Novel epigenetic treatment showed activity in hematologic cancers

SAN DIEGO – OTX015, an investigational agent that blocks the activity of bromodomain and extraterminal bromodomain proteins, demonstrated activity against a variety of hematologic cancers, preliminary results from a phase I trial demonstrated.

The finding is believed to be the first clinical proof that BET bromodomain inhibitors, a new class of anticancer agents that intervene with the down-regulation of the critical oncogene MYC may play a role in the treatment of human malignancies.

©2014 AACR/Todd Buchanan

"We are seeing things that we did not expect to see," Dr. Esteban Cvitkovic, chief scientific officer of Lausanne, Switzerland–based OncoEthix, said during a press briefing at the annual meeting of the American Association for Cancer Research. OncoEthix is developing OTX015, an orally available molecule.

Dr. Cvitkovic presented findings from 42 patients with hematologic malignancies who were enrolled in a trial designed to determine the recommended dose and schedule of OTX015 to be given orally as a single agent.

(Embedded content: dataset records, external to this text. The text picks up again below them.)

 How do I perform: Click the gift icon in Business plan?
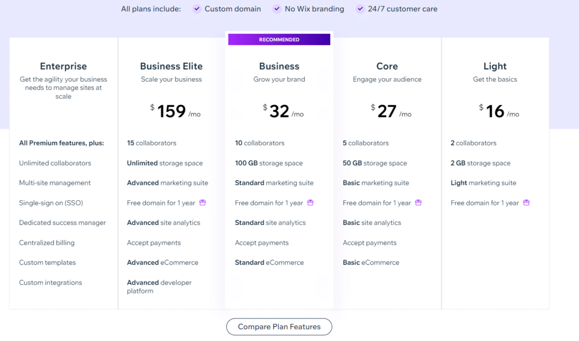click(x=310, y=202)
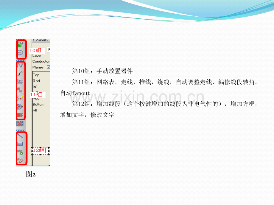The height and width of the screenshot is (205, 274).
Task: Select the edit text pencil icon
Action: point(20,160)
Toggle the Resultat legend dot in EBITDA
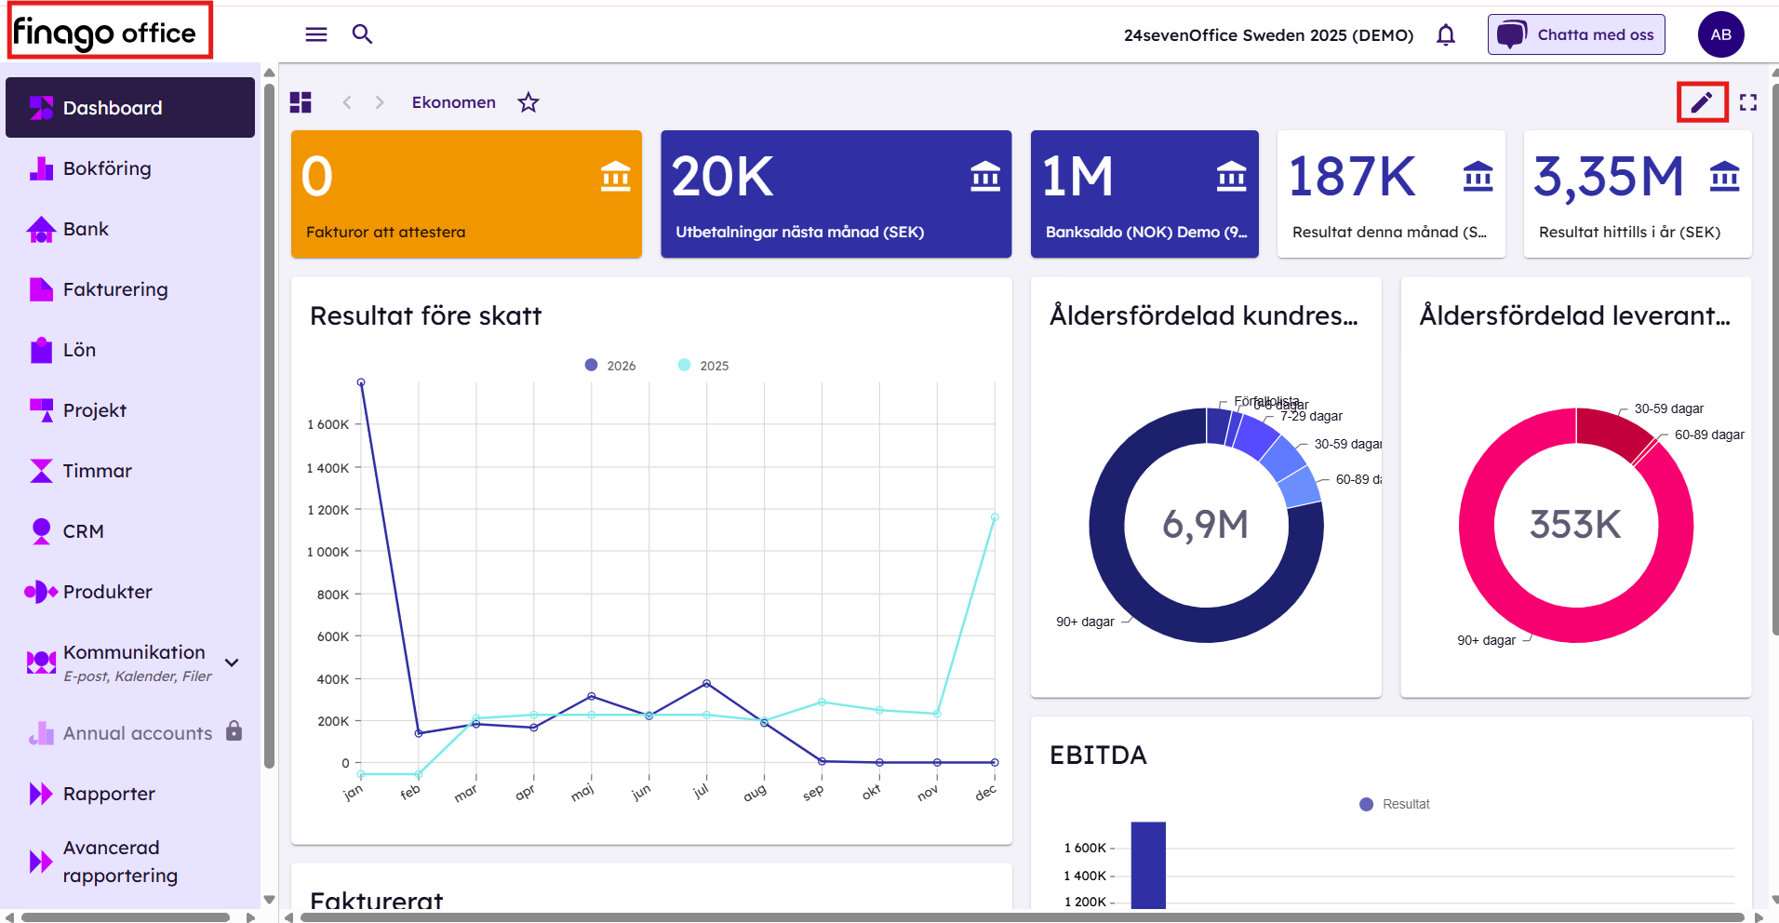The height and width of the screenshot is (923, 1779). 1366,804
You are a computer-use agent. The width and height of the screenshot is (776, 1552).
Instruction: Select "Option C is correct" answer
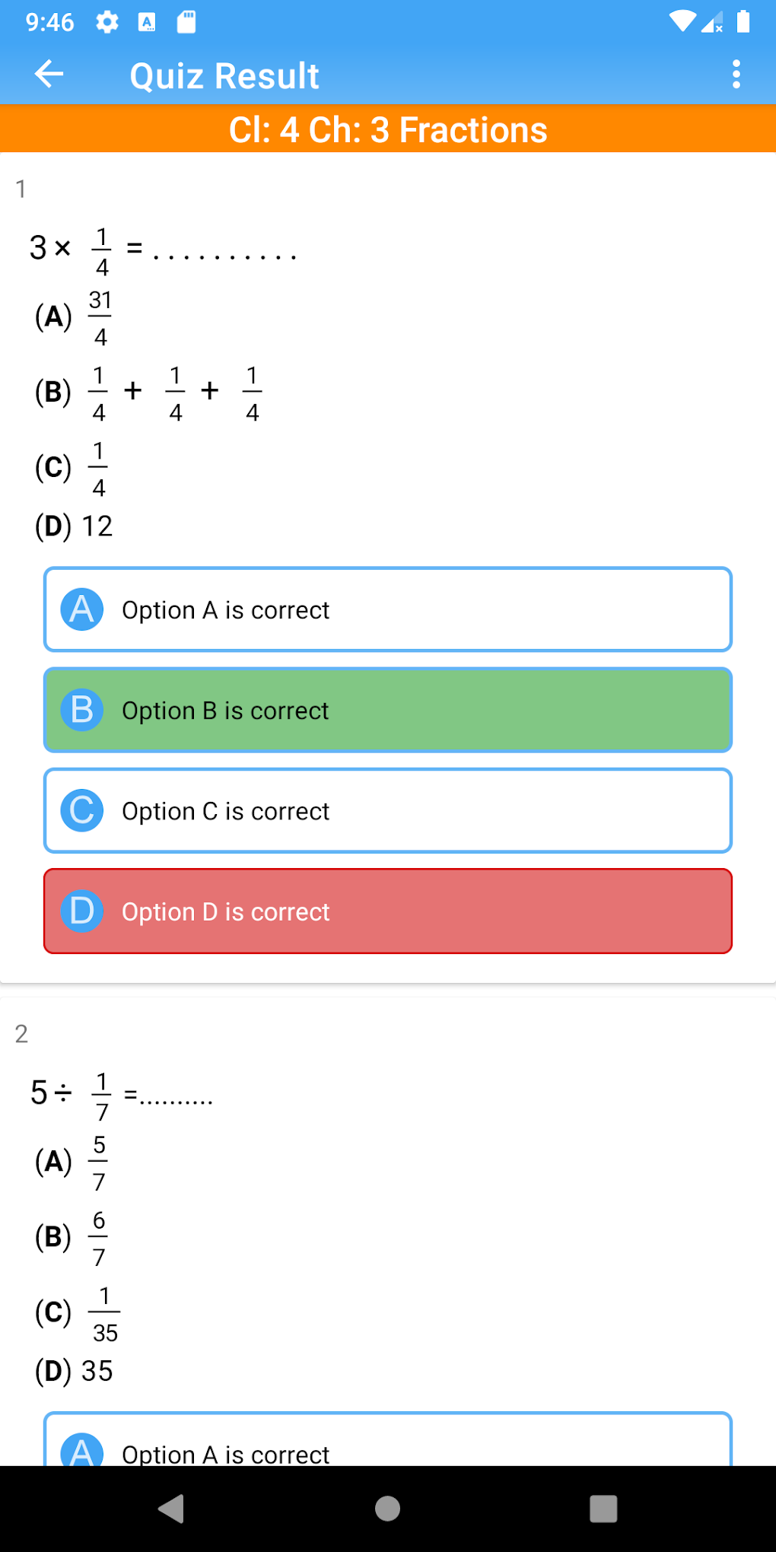(x=388, y=810)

Of the 42 patients, 21 had acute leukemia – primarily acute myelogenous leukemia – and the remaining 21 had other hematologic malignancies, including diffuse large B-cell lymphoma and multiple myeloma. The researchers assigned study participants to a single dose of 10, 20, 40, or 80 mg of OTX015 daily, or to two 40-mg doses of OTX015 daily. Each dosing regimen included three to six patients with acute leukemia and three to six patients with another hematologic malignancy. The drug was administered in 21-day cycles, with a 14 days on, 7 days off regimen for acute leukemia patients and a continuous dosing regimen for patients with other hematologic malignancies.

The mean age of patients was 69 years and 60% were male. Complete data were available on 38 patients. Among these, the researchers observed significant clinical activity in seven patients: four with acute myelogenous leukemia (including one case of complete remission) and three with lymphoma. Of the seven patients, four received a single dose of 80 mg OTX015 daily, one received 10 mg daily, and the other two received 40 mg daily.

"The drug was very well tolerated, and half of the patients had at least three cycles [of the drug]," Dr. Cvitkovic said. Among acute leukemia patients, no dose-limiting toxicity was observed; the maximum tolerated dose was not reached at the 80-mg everyday or 40-mg b.i.d. doses.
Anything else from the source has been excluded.